Monday, September 24, 2007

Bipolar disorder

http://loopylou.co.uk/blogalogalog/archives/bipolar_disorder/

Believe it or not, I found this link looking for help with the Wildflower pattern. I thought that if I could find someone's blog that had done it, I could find howto do this blasted thing. Anyway...as I was scrolling down and reading, I now have insight as to what bipolar is. I wonder how many of us know of someone, work with someone or live with someone who is bipolar. I work with someone that has it. It is not the easiest thing in the world to do. It is very frustrating to say the least. The one thing I can say is that she has a good heart. she means well but, can't function like the rest of us. I will not use the word normal. What is normal anyway. How can we even begin to understand what thee people are going through if we don't have it. sure we can read books, or blogs, or listen to stories but, to fully understand it, we have to be able to put ourselves in their shoes. How can we do that?
I myself, and speaking only for myself, have been WAY too hard on her. Not speaking to her, does not make the problem go away.

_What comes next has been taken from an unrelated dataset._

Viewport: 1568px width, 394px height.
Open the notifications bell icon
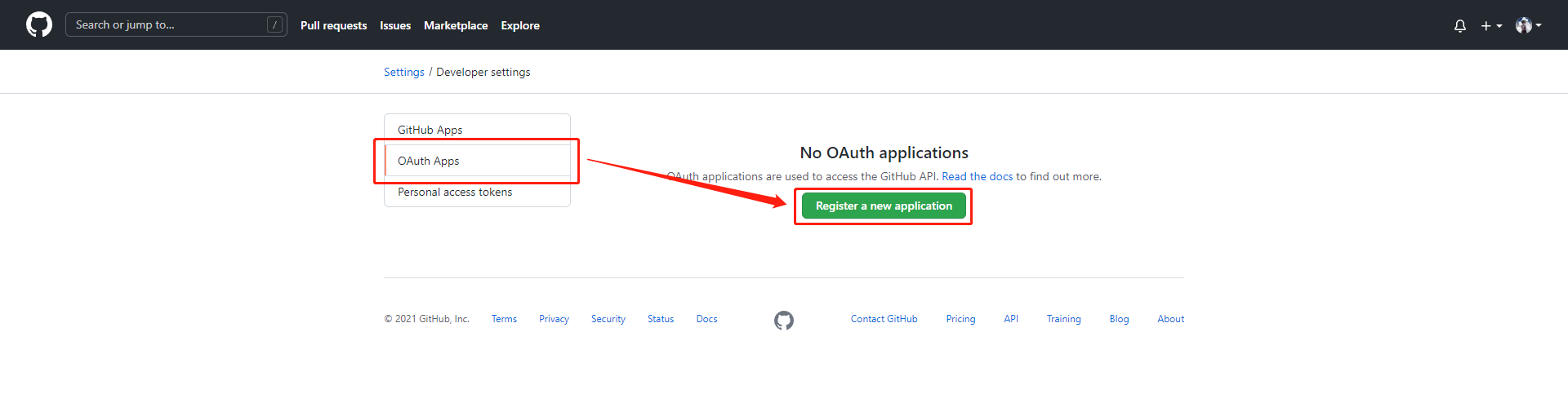1460,25
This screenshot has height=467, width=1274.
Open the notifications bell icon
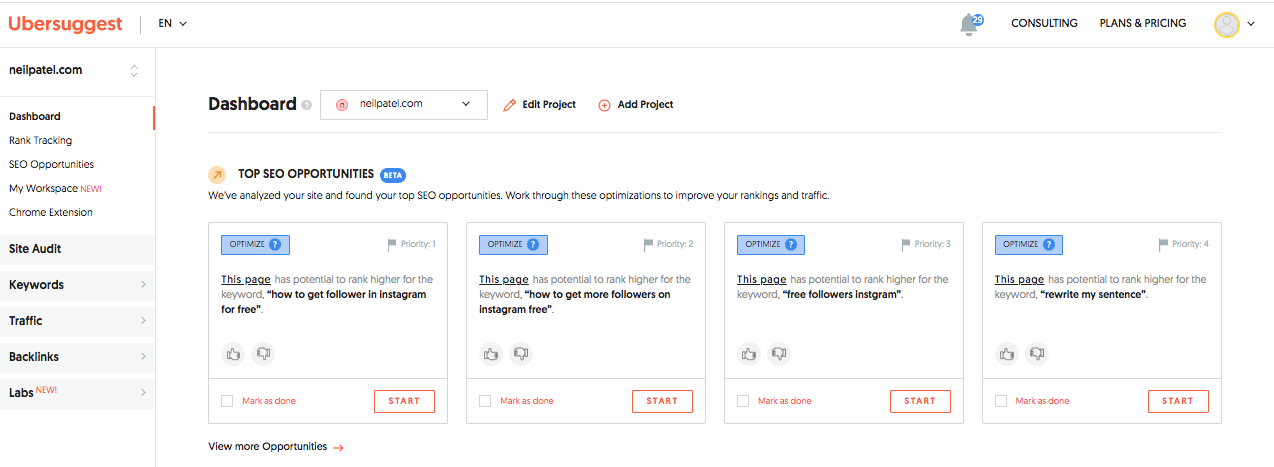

Talking about issues that come up does not make the problem go away. Oh sure..she's on meds and stuff but, even at that? It is not making her "normal". Ok I said it. After reading this blog, I felt like crying because of the way this girl has been treated. It is NOT HER FAULT! she did not choose to be this way. I think it is nature's way of seeing how much patience we really have. Not so much sympathy, empathy maybe.
Here we are.trying to get her fired and it's not right. She WANTS to work. When she does work, she does really well. Her attention span is that of a gnat. I always use this analogy for myself but she has me beat. She is really good person and does not do things to hurt others intentionally. Although she has in the past, I am not sure what triggered it.
I try and treat others as I would like to be treated. I don't always stop and think how my actions affect others either. Sometimes I'm sure it's very hurtful. I do so much charity work helping others, why is it easier to help the ones we don't know and are far away? I don't understand that.
I have 4 days off to think about this and to come to some kind of solution. For me. Nobody else.

Until next time...
Bunny

1 comment:

Sandie said...

How true. So often we just think "that person is nuts" when we have no idea what is really going on with them. I do not personally know anyone who has been diagnosed with this disorder but I do know people who seem to have extremes of ups and downs and act inexplicably at times. They are indeed hard to deal with. There are so many people in the world. Perhaps we think we don't need that person - there are plenty others who are easier to deal with. On the other hand, perhaps God put that person in our lives for a reason. We just need to figure out what it is. We are in control of our reactions and our actions. Good luck!